Although it was coy on exactly how much of its own cash would be ploughed into the 'Lenovo (Wuhan) Industrial Base', the firm was more than happy to publicise how much it reckons the facility could be worth.
It claimed that by 2014 total sales revenue from the base will hit 10 bn yuan (£980,000) with the figure rising to 50bn (£4.9bn) by 2016, and added that it has the potential to generate 10,000 jobs in the area with several thousand of these focused solely on R&D.
The facility will primarily focus on production, sales and R&D for mobile internet products such as smartphones and tablets, Lenovo explained.
Lenovo Group chairman and CEO Yang Yuanqing had this to say in a canned statement:
As an industry leader, we are aggressively moving forward into the PC Plus era, and with our Mobile Internet Digital Home group actively engaged, we are accelerating development in smart phones, tablets, and other mobile Internet terminal markets… When it begins operations, the Lenovo (Wuhan) Industrial Base will greatly improve our innovative capability and further optimise our supply chain, giving us a solid foundation to win in a broader market.
The hardware giant is certainly right to build out its capabilities in the mobile internet device space, given that the PC segment is generally slowing, IDC senior market analyst Dickie Chang told The Reg.
“Mobile phones and tablet are one of the drivers for the ‘PC Plus’ era.

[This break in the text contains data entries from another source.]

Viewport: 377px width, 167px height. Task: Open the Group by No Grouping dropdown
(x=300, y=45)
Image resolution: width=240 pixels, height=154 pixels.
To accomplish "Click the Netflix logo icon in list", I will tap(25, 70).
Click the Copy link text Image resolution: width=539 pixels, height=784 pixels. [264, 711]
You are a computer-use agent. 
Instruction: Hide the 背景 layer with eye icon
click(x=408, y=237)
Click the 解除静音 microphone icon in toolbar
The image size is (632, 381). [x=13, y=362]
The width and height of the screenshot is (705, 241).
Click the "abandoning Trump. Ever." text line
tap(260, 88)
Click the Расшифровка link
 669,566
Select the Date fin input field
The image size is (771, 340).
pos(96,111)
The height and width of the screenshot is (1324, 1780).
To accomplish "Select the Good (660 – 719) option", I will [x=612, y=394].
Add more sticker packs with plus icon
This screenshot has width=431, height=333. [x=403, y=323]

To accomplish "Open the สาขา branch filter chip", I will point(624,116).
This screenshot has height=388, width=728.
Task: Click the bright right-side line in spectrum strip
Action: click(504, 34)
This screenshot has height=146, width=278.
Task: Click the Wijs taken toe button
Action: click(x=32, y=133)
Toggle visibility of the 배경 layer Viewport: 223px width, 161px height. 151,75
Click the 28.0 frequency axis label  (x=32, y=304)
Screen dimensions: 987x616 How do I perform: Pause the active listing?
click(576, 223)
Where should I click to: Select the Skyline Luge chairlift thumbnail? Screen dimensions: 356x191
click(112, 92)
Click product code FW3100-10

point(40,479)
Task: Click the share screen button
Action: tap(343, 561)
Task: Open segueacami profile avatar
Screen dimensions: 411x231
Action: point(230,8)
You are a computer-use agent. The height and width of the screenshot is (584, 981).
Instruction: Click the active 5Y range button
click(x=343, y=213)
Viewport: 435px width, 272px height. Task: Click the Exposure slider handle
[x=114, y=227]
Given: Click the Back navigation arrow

Although they are still new to this market, we can see Lenovo is growing very fast,” he added.
“Lenovo's phones and tablets could reach the qualifying standard for mid-level, and they have a good brand name and channel relations in mainland China, leading to fast growth.”
It has certainly been doing pretty well in the burgeoning space thus far, increasing smartphone production from 3.2 million units in 2010 to 15 million in 2011.
In addition, the Mobile Internet and Digital Home business increased by 159 per cent year-on-year to $565 million in the three months to December last year, helping to boost overall profits 54 per cent to $153.46 over the period.
Lenovo claims it is now among the top three smartphone makers in China as well as being the second largest tablet maker there with a 16.5 per cent market share.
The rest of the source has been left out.